Já na privatização de energia elétrica o governo, não só porque a energia elétrica tinha maior repercussão na inflação como também porque a energia elétrica cara iria beneficiar os Estados que possuíam empresas produtoras de energia elétrica, optou por não aumentar o preço de energia. Acabou produzindo o racionamento de energia. Uma forma de vender as empresas por preço mais elevado foi permitir que se pudessem usar as represas na produção máxima de energia e não na forma de manutenção de uma reserva para cinco anos de seca. Essa opção embora tenha permitido a entrada de mais recursos para a União e também para os estados que venderam suas estatais também teve relação com o racionamento.
Na verdade os defensores do neoliberalismo deveriam ter mais admiração pelo José Sarney do que pelo FHC (E mesmo do que por Collor, pois foi com ele que se começou a aumentar a carga tributária).
Clever Mendes de Oliveira
BH, 11/04/2010

domingo, 11 de abril de 2010 18:08:00 BRT  
Anonymous Anônimo disse...

Como já foi fartamente demonstrado pela mídia carioca e nacional que se opõe ao governo federal e à sua base aliada, a culpa será sempre 'do governo', desde que ele seja do PT ou de seus aliados. As chuvas foram, como você diz, torrenciais - pior enchente desde 1966. Os furacões, terremotos e enchentes em outros países não são creditados aos governos - nem de situação e nem de oposição. O que se procura é minimizar os prejuízos e riscos - quando possível. Se a cidade do RJ foi construída sobre aterros e morros, fica difícil, ainda mais com as diferenças sociais do país, ali refletidas. Resolver tais problemas em dois, cinco, dez mandatos é impossível: são acúmulos de muitas décadas. Quem de fato bate forte é a grande mídia, quase toda ela antipetista.

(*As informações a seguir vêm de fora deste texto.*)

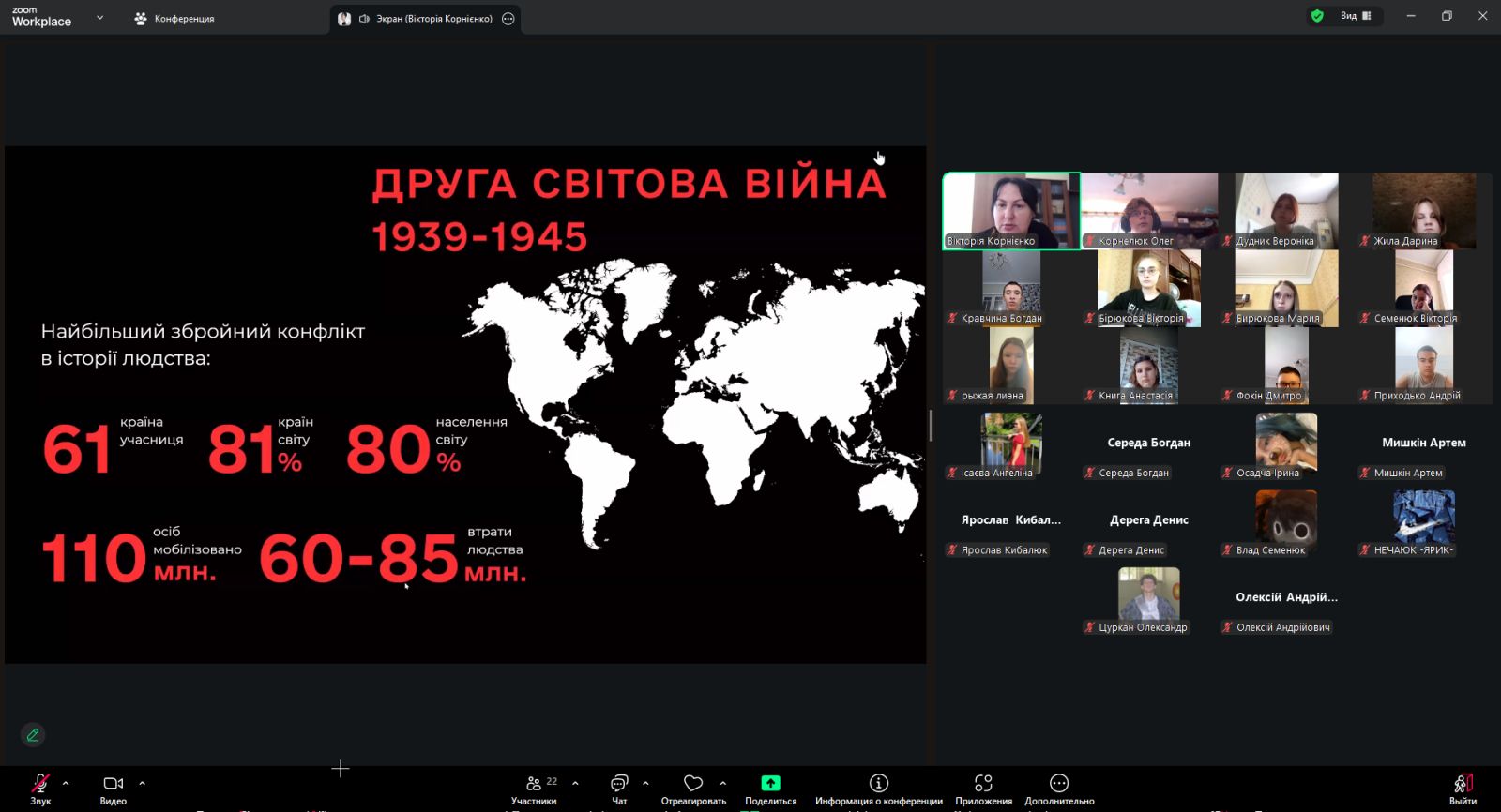Open the Вид view layout button

coord(1355,16)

quarta-feira, 14 de abril de 2010 13:54:00 BRT  
Anonymous Anônimo disse...

Anônimo, quarta-feira, 14 de abril de 2010 13h54min00s BRT.
O que deveriam, então, fazer os governantes de todos os matizes políticos? Uma vez que cataclismos climáticos não são inventados por jornais, rádios, TVs e internet, ao cidadão contribuinte compulsório e eleitor, cabe cobrar por eficácia administrativa. Por ações preventivas e não por disseminação de culpas. Por uma razão muito simples: quem padece é sempre o cidadão contribuinte compulsório e eleitor.